# PMPH project

Malte Stær Nisssen - tgq958 René Løwe Jacobsen - vlx198 Erik John Partridge - xnk343

October 31, 2015

# 1 Project Specifications

The group project for the course Programming Massively Parallel Hardware is about parallelizing a serial program, contained in the files ProjCoreOrig.cpp, ProjectMain.cpp, ProjHelperFun.cpp, and ProjHelperFun.h. The project consists of three parts: converting to OpenMP parallel, converting to CUDA parallel (and optimizing), and results. We will be comparing the naïve and optimized CUDA and OpenMP implementations with the original code. These optimizations and translations were done with the help of the slides from the course, listed in the bibliography [1] [2] [3].

# 2 OpenMP

### 2.1 The Idea

Converting serial loops into parallel loops is as simple as ensuring that there are no loop dependencies. We must check that for every loop we wish to parallelize, that no iteration depends on the results of any other iteration, and that variables which belong to multiple iterations have either the correct scope, so that information does not pass from one iteration to the next, or a separate index for each iteration. After that, we denote the loop ready by adding the appropriate #pragma ... command, and compiling with the correct options.

### 2.2 The Work

Converting the original code to OpenMP was a straightforward matter, involving only modifying code in ProjCoreOrig.cpp. After ensuring that none of the inner loops would create race conditions, we moved the REAL strike and PrivGlobs globs declarations inside the main loop, and then simply added the line

#pragma omp parallel for default(shared) schedule(static) if(outer>8) right before the same loop declaration. We decided to add the static scheduling line for more

than 8 threads, since that was what we were working with. After that, all that was left was to compile with g++ using the command line option -fopenmp. The results are displayed in the table on page 9.

### 2.3 Correctness

The changes we made were very minor, involving moving 2 variable declarations inwards in scope, and adding the #pragma ... line. The variable declarations made no difference, since every iteration of the loop resulted in both strike and globs being immediately assigned new values, but moving them allowed for us to parallelize without worrying if the results of one iteration spilled over into another. The #pragma ... declaration signaled that this loop was able to be run in parallel. We can assure that it was by looking through the code. From the outermost loop, there were no loop dependencies from one iteration to the next: the results were saved in separate res[] indexes, and no result from a previous iteration was used in a later iteration.

## 3 CUDA

### 3.1 Preparations

The code as it stands can be naïvely converted to CUDA (except tridag), by replacing the inner loops with the exact same function inside CUDA kernels. We are going to first implement this, optimize the naïve kernels, and then continue by optimizing the TRIDAG kernel.

## 3.2 Loop Distribution and Array Expansion

#### 3.2.1 The Idea

The first step was to conglomerate every secondary function, which allowed us to hoist the initialization of the globs (global variables) into glob arrays. That is, instead of initializing a temp variable or array for every iteration of a loop, we instead initialize an array one dimension larger, with size equal to the number of iterations of the loop, before the looping code.
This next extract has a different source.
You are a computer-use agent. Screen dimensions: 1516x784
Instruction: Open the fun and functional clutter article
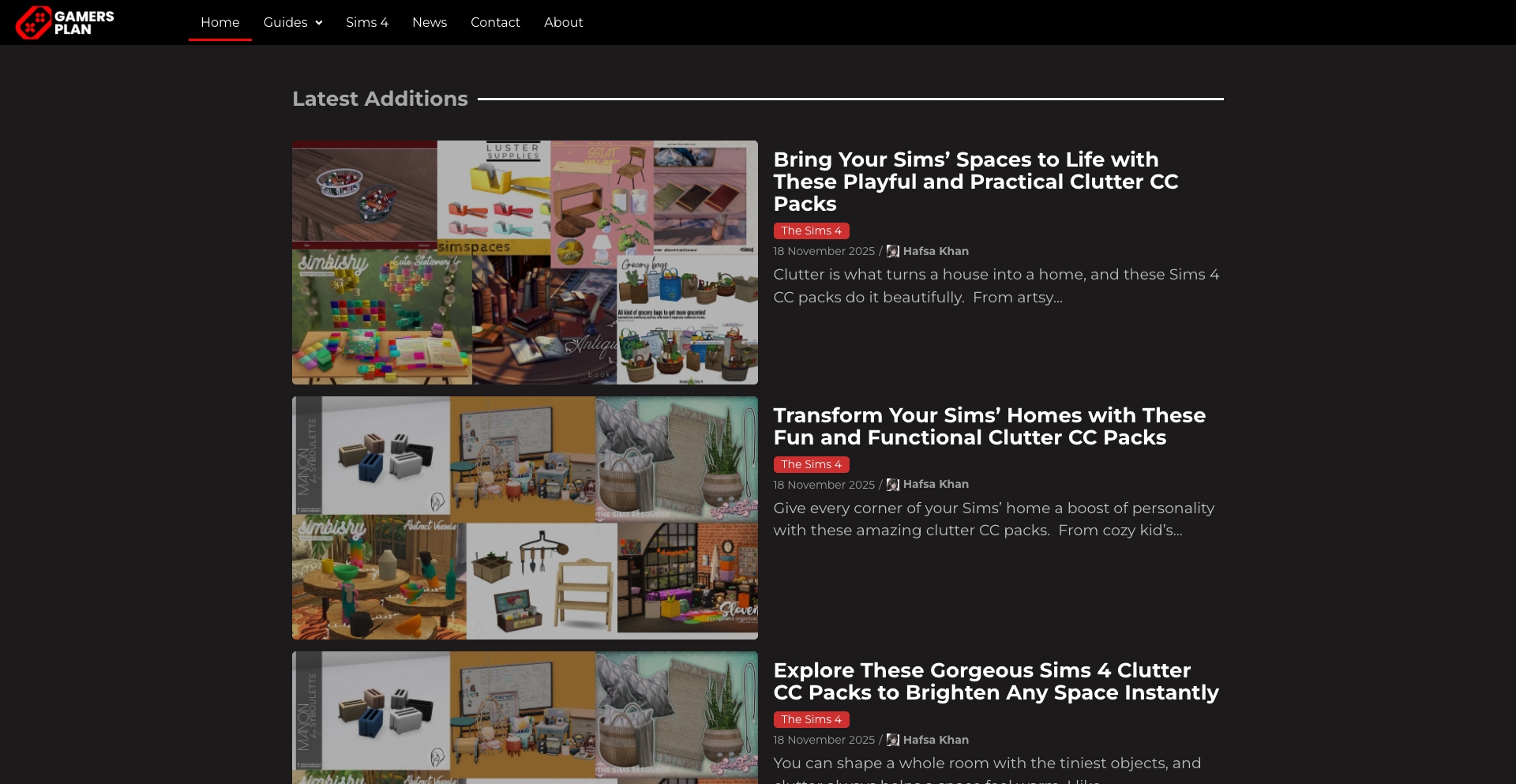[x=989, y=426]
The purpose of this is twofold. First, this allows us to serialize a computation which would otherwise be repeated by every thread. By computing it beforehand, the threads can be spared this extra work. Second, this allows us to easily parallelize the inner loops. Since each iteration of the inner j loop requires access to a single tmpA per iteration of the i loop, we would have to compute it, then pass it on as a variable to each of the threads. In the hoisted version, tmpA[] is copied to device memory, so that the inner loop can just access the appropriate version without much trouble.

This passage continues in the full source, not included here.